Шувегеш тоже начинал терять терпение. Он не выносил женского и детского плача.
— Перестань выть! — рявкнул он на старую женщину. Но та заплакала еще громче. Задумавшись на мгновение, Фараго приказал Шувегешу:
— Уведи их в другую комнату и смотри в оба. Я сейчас вернусь.
— Ну, мамаша, хватит слез! Пошли в другую комнату…
Фараго вышел из квартиры. Вернулся он минут через десять, но не один, а с Фоно — женщиной из этого же дома. Полная молодая женщина с расширившимися от страха глазами переступила порог комнаты. На ее одежде висели какие-то нитки, белокурые волосы были в беспорядке: видимо, она не успела даже причесаться. Фараго притащил ее прямо от вязальной машины. Женщина дрожала, косясь на пистолет в руке Фараго.
— Наберите этот номер, — приказал Фараго, — и попросите к телефону майора Хидвеги. Поняли?
— Да, — не переставая дрожать, ответила Фоно, не спуская глаз с оружия. Она еще больше испугалась, увидев в комнате второго мужчину с автоматом.
— Скажите майору Хидвеги, — продолжал Фараго, — чтобы он немедленно ехал домой. У него в квартире возник пожар, и девочка получила тяжелые ожоги. Зовет все время отца, никого к себе не подпускает… Поняли, сударыня?!
Фоно кивнула головой.
— Ну, тогда живо! — и Фараго показал на телефон.
Толстушку Фоно затошнило от страха. Она знала, что в такие времена застрелить человека ничего не стоит… Косясь на пистолет, Фоно нерешительно шагнула к телефону. «Боже милостивый, — взмолилась она, — помоги мне. Я так боюсь, у меня язык отнимается…»
Набирая номер, она похолодела от ужаса — на всякий случай Фараго приставил пистолет к ее груди.

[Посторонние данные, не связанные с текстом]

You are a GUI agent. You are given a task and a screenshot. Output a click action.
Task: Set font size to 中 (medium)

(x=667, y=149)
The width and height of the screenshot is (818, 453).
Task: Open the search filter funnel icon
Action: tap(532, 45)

Гудок. Непродолжительное ожидание.
— Боже милостивый! Алло! Алло!
Дуло пистолета сильнее упирается в грудь.
— Алло, дайте, пожалуйста, майора Хидвеги.
— Соединяю, — донесся до Фараго голос телефонистки. Теперь он успокоился: Хидвеги никуда не уехал, он на площади Рузвельта.
Пронзительно зазвонил телефон. Комор снял трубку и передал ее Хидвеги.
— Карой, тебя…
— Алло! Да, Хидвеги у телефона. Что? Когда? Алло, откуда вы говорите? Расскажите Подробнее… Какой ужас! В скорую помощь позвонили? Алло! Алло! — кричал Хидвеги, но на другом конце провода никто не отвечал.
— Что случилось? — спросил подполковник.
Схватившись за голову, Хидвеги в отчаянии уставился в одну точку.
— Да говори же, Карой, что случилось?
— Загорелась квартира, у дочери тяжелые ожоги. Еще жива, — отвечал белый как мел майор. — Три года назад жена… Теперь дочь…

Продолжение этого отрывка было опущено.